Dat was niet omdat onze collega’s graag snel terug naar hun post of naar huis wilden. Graag leggen we uit wat er op zo’n moment wel aan de hand is.
Als de 112-meldkamer een melding krijgt van een mogelijk levensbedreigende situatie, wordt opdracht gegeven aan een ambulance om met spoed te gaan rijden. Soms blijkt tijdens het verdere telefoongesprek dat de situatie toch minder spoedeisend is dan het leek. De ambulancebemanning krijgt dan te horen dat de rit rustiger kan worden voortgezet.
Het kan ook gebeuren dat er net een ambulance vrijkomt die dichter bij het noodgeval is. Of, als er twee ambulances onderweg zijn (zoals bij een vermoedelijke reanimatie), dat de eerste is gearriveerd en meldt dat het meevalt.

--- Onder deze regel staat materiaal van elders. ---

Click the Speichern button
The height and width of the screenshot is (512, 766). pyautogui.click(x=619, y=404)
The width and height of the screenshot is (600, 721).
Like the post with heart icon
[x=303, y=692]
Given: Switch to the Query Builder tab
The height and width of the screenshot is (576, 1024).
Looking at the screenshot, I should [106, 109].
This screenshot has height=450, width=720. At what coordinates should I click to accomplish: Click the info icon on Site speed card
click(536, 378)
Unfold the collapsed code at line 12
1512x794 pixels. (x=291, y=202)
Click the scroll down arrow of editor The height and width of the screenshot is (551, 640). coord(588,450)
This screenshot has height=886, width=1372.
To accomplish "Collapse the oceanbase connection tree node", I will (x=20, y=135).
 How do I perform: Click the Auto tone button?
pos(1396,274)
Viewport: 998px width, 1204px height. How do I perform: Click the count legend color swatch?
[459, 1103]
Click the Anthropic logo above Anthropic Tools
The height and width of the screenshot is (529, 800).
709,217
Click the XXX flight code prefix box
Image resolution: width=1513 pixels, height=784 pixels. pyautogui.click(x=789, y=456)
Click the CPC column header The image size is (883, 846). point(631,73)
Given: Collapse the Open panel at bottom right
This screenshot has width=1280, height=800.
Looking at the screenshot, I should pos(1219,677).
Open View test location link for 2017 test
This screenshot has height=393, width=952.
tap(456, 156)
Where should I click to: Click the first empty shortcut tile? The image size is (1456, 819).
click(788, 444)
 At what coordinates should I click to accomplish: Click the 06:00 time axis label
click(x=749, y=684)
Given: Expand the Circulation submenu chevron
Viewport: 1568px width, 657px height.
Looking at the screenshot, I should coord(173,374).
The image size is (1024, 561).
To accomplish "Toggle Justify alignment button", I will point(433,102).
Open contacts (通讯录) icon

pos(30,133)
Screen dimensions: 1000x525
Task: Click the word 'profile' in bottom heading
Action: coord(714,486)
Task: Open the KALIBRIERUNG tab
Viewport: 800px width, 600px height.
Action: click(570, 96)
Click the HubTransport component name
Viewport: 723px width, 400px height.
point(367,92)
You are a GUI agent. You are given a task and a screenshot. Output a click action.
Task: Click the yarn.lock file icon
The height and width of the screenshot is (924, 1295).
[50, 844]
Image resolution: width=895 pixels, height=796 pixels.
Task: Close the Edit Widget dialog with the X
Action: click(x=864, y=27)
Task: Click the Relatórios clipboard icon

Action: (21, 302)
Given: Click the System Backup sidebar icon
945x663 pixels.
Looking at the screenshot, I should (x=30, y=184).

Dan mag de andere ambulance die met spoed reed, de rit afbreken.
Onze ambulancechauffeurs zijn getraind om een veilig moment uit te kiezen voor het veranderen van de status van hun rit. Zij doen dit niet wanneer andere weggebruikers net aan het uitwijken zijn of in een complexe situatie. U mag erop vertrouwen dat wij nooit voor niets met voorrangssignalen rijden.
Een omgekeerde situatie willen we ook aanstippen: een ambulance die mét zwaailicht en sirene toch ‘tergend langzaam’ de bochten of de rotonde neemt. U kunt er in dat geval van uitgaan dat de patiënt achterin zeer ziek is of veel pijn heeft. Onze chauffeur probeert zo vloeiend mogelijk te rijden, om de patiënt geen extra ongemak te geven.
Er is altijd een reden voor ons rijgedrag en we zijn dankbaar voor uw vertrouwen en medewerking!